Prof. Dr. med. Karl Huth mit Ehrenplakette der Landesärztekammer Hessen in Silber ausgezeichnet

Pressemitteilung

Delegiertenversammlung ehrt ehemaligen Leitenden Arzt des Frankfurter Diakonissen-Krankenhauses

Für seine herausragenden Leistungen ist der Frankfurter Internist Prof. Dr. med. Karl Huth anlässlich der 1. und konstituierenden Delegiertenversammlung des hessischen Ärzteparlaments mit der Ehrenplakette in Silber der Landesärztekammer Hessen ausgezeichnet worden.
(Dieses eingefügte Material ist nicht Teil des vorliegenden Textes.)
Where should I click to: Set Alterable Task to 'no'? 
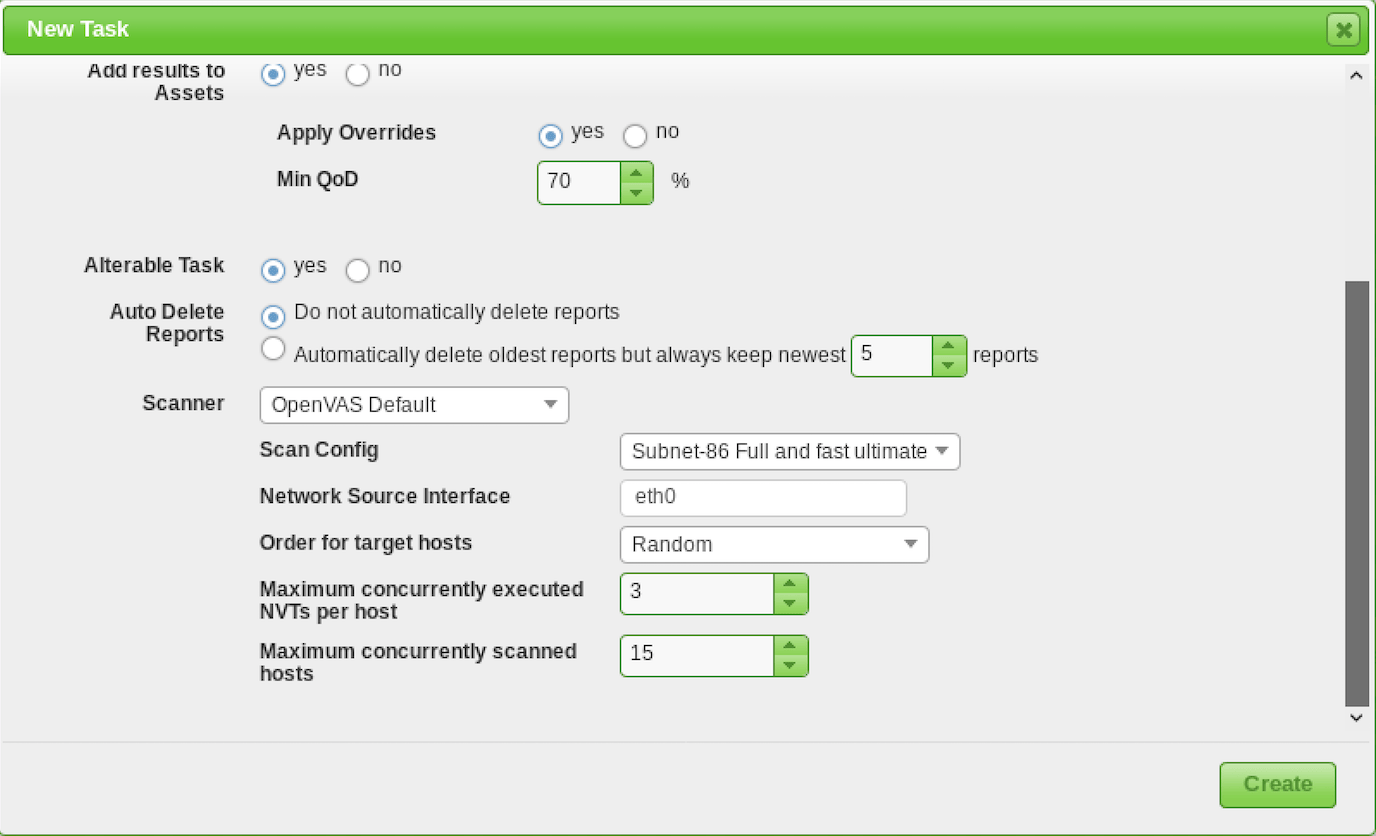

„Ich freue mich, dass ich heute eine vom Präsidium der Landesärztekammer Hessen beschlossene Auszeichnung an einen engagierten und hoch verdienten Arzt überreichen darf", erklärte Ärztekammerpräsident Dr. med. Gottfried von Knoblauch zu Hatzbach in seiner, den Präsidiumswahlen vorangehenden Laudatio. Dass Professor Huth auf der konstituierenden Delegiertenversammlung mit vielen neuen Mitgliedern geehrt werde, haben einen besonderen Sinn: „Wir alle leben von Beispielen", erklärte von Knoblauch zu Hatzbach. Huth habe seinen Beruf immer als Berufung empfunden und sich nicht nur durch sein langjähriges Wirken für die hessische Ärzteschaft, sondern auch durch sein Handeln zum Wohle der Patienten große Verdienste erworben.

Ausdrücklich hob Knoblauch zu Hatzbach das große Engagement des 1933 geborenen, ehemaligen Leitenden Arztes des Frankfurter Diakonissen-Krankenhauses und Chefarztes der Abteilung Innere Medizin (1973 bis 1999) für die berufliche Integration und die Fort- und Weiterbildung von Ärztinnen und Ärzten hervor. Zusätzlich zu seinen ärztlichen Tätigkeiten in der Klinik hatte Huth Fortbildungsveranstaltungen für Ärztinnen und Ärzte angeboten. So lehrte er von 1996 bis 2010 in den Bereichen Ernährungsmedizin, Innere Medizin, Psychiatrie und Palliativmedizin an der Akademie für ärztliche Fortbildung und Weiterbildung der Landesärztekammer.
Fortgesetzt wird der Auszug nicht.